In this work, the adsorption properties of three flavonoids AST, ISO, and ENG in traditional Chinese medicine RSG on HPD-300 resin were studied. The adsorption process of the three compounds could be better described by the pseudo-second-order kinetic model. The adsorption isotherm of the three compounds conformed to the Langmuir equation and the adsorption was an exothermic reaction. At 25–45 °C, the relative adsorption capacity of ENG was significantly higher than those of AST and ISO because the lack of a phenolic hydroxyl group on its B ring increase the hydrophobicity of the flavonoid with the resin.
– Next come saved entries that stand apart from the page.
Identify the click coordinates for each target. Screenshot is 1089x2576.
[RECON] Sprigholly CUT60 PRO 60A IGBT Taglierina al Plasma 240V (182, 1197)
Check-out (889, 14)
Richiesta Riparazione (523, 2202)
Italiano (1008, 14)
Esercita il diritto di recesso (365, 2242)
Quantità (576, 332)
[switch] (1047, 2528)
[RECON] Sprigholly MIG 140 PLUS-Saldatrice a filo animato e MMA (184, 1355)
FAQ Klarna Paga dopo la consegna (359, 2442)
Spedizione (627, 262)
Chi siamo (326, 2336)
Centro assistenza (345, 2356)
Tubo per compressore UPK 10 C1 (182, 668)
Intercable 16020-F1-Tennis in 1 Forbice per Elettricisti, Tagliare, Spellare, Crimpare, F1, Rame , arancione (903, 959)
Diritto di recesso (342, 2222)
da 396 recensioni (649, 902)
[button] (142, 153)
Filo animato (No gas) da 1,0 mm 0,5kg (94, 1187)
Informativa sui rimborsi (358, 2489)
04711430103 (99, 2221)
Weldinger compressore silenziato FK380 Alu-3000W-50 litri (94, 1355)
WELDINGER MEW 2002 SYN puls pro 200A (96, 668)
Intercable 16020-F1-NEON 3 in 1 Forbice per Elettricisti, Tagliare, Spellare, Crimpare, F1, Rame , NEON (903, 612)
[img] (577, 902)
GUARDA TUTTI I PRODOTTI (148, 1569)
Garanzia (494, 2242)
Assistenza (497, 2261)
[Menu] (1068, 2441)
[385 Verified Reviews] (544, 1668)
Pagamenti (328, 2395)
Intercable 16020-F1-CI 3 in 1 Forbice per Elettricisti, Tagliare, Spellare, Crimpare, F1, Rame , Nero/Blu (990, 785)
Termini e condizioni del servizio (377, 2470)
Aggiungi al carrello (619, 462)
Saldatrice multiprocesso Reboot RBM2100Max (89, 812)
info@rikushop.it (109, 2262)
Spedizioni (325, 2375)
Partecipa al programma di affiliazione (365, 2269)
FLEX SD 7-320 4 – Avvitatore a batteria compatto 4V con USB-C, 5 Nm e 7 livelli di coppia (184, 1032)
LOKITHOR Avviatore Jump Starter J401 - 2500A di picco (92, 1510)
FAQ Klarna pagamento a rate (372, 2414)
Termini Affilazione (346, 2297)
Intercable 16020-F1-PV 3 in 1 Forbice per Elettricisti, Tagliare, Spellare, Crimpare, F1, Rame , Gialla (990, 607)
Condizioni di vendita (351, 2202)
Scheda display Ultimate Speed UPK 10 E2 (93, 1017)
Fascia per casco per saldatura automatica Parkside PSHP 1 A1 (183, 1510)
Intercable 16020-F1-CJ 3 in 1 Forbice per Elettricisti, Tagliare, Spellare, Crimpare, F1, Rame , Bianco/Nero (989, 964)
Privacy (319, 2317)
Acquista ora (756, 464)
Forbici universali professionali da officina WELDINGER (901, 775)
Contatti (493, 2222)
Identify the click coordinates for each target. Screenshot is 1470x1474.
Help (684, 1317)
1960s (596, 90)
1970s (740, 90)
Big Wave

Moreover, an effective method for the enrichment of AST, ISO, and ENG from RSG was developed using the HPD-300 resin. After separation under the optimal condition, the purities of AST, ISO, and ENG increased from 5.55%, 1.22%, and 0.45% to 27.46%, 6.14%, and 2.27% with recovery yields of more than 75%. After further purification by preparative HPLC and silica gel column chromatography, the purities of AST, ISO, and ENG could reach above 98% with recovery yields of more than 60%.